Né le 26 novembre 1948 à Mulhouse d'un père malgache et d'une mère française, il est le neveu du général Gabriel Ramanantsoa, président de la République malgache entre 1972 et 1975. Il effectue ses études en France. Après ses classes préparatoires scientifiques au lycée Sainte-Geneviève, il intègre SupAero (major de promotion) en 1971. Il effectue ensuite un MBA à HEC Paris en 1976, à l'ISA, et sort major de sa promotion.

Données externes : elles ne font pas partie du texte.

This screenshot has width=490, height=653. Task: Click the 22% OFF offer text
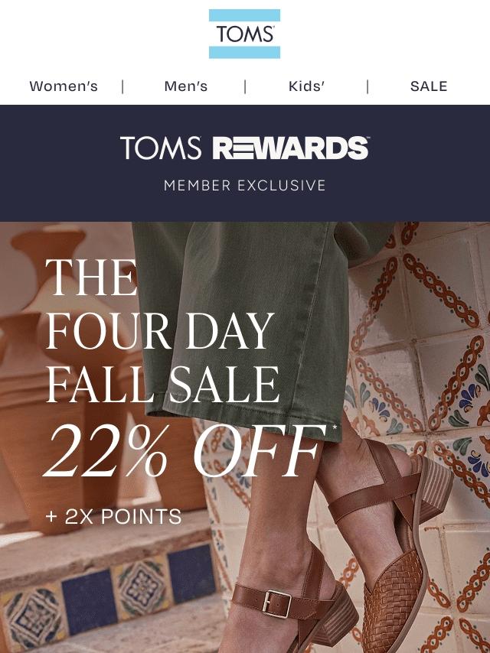(185, 450)
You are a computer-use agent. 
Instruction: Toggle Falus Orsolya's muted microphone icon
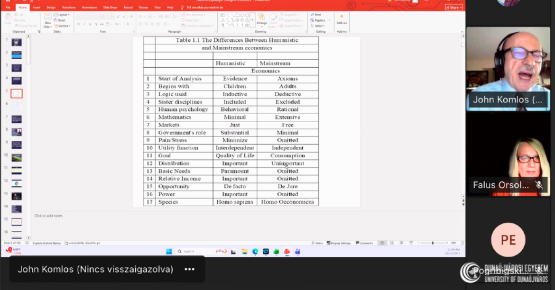click(x=539, y=185)
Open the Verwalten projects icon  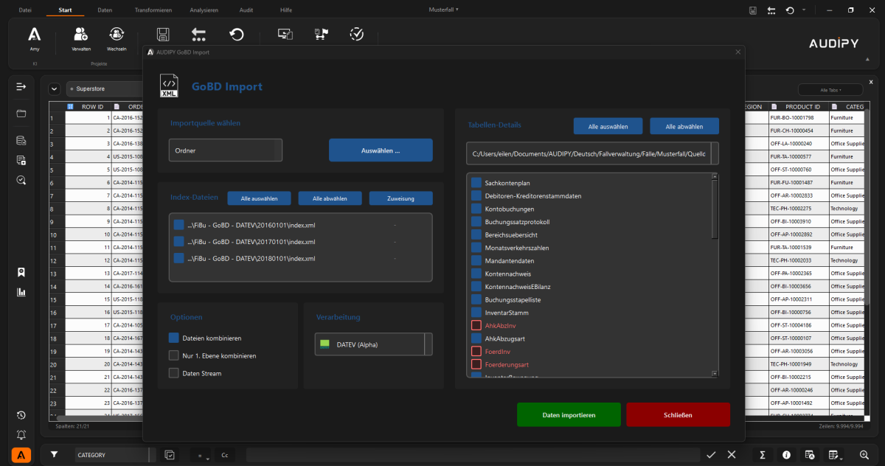[x=81, y=35]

Il obtient en 1987 un DEA de sociologie, en 1991 un doctorat en sciences de gestion à l'université de Paris-Dauphine et en 1993 un DEA d'histoire de la philosophie à l'université Paris 1 Panthéon-Sorbonne.

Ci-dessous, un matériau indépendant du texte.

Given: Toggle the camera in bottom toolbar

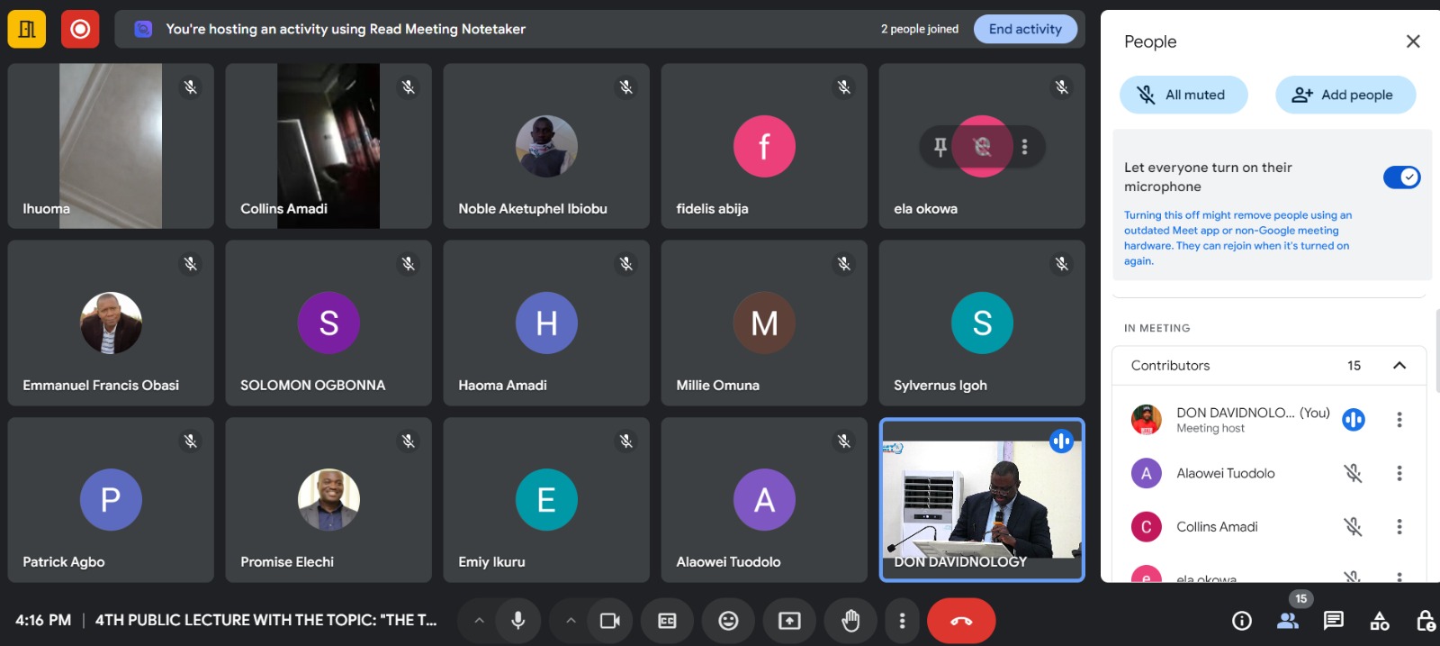Looking at the screenshot, I should pyautogui.click(x=610, y=621).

Parallèlement à ce cursus universitaire, il entre en 1979 dans le groupe HEC Paris comme professeur permanent, après plusieurs années effectuées en tant que professeur vacataire, et est nommé doyen du corps professoral et de la recherche du groupe HEC.


Hotel Hilton, Paris 7

Compte-rendu

Portant beau, le professeur Bernard Ramanantsoa a illuminé la soirée des panglossiens attirés par cet intitulé aguicheur grâce au brillant, aussi divertissant que décapant, avec lequel il a discuté cette grave question. L’orateur aura même réussi le tour de force de contenter tous les goûts, en se partageant entre le récit d’anecdotes et la formulation de questions.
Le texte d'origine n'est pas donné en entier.